I’d thought at first Audrey was the one busy covering her tracks. The problem was she’d been dead since Sunday, and I didn’t see how she could have done such a thorough job in the brief period between her arrest and her going off the bridge. This was Thursday and the house in San Luis had been stripped of personal items and all of the surfaces wiped down. When had she found the time? Vivian Hewitt claimed someone had been there Sunday or Monday night. Clearly, it wasn’t Audrey.

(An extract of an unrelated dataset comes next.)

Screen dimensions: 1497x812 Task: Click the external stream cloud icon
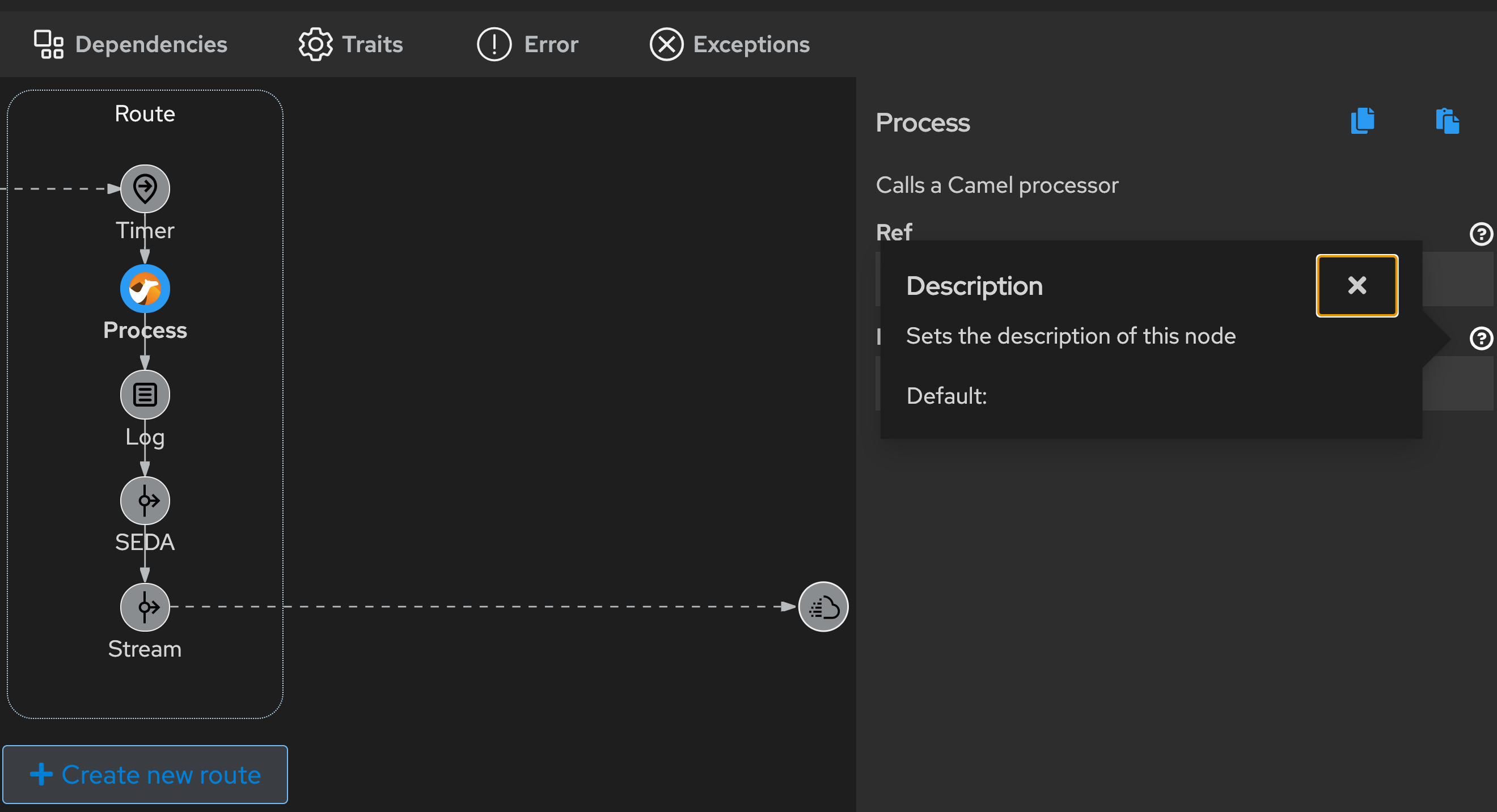coord(823,607)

I looked down at the phone bill. Of four phone numbers she’d called, three had been disconnected. Someone was sweeping up in the wake of her death, shutting down all the links, eradicating evidence. The only thing I’d spied with my little eye were the two snippets of clear plastic. I met Marvin’s gaze.

He said, “What?”

“I did find these.” I held up a finger, alerting him to my find while I slid a hand into my pocket and pulled out the two clear plastic stems. “What do these look like to you?”

“The little doodads they use to secure price tags to clothes in department stores.”

“Right. You know what I think was going on? Twice a month Audrey met with her crew and they sat around the table clipping tags out of all the garments they’d stolen. I don’t know what happened to the goods afterward or what happened to the crew, but once she died, someone got busy dismantling the operation.”

“So now what?”

“I think I started in the wrong place. There’s no point investigating Audrey. She’s gone. It’s the younger woman we need. I’m still mad at myself for not catching her license plate.”

“Yeah, too bad you don’t have a time machine. You could whiz back to the parking garage and take another look.”

I felt a small mental jolt. My mouth didn’t actually drop open, but that was the sensation I experienced. “Oh, wow. Thanks for saying that. I just came up with an idea.”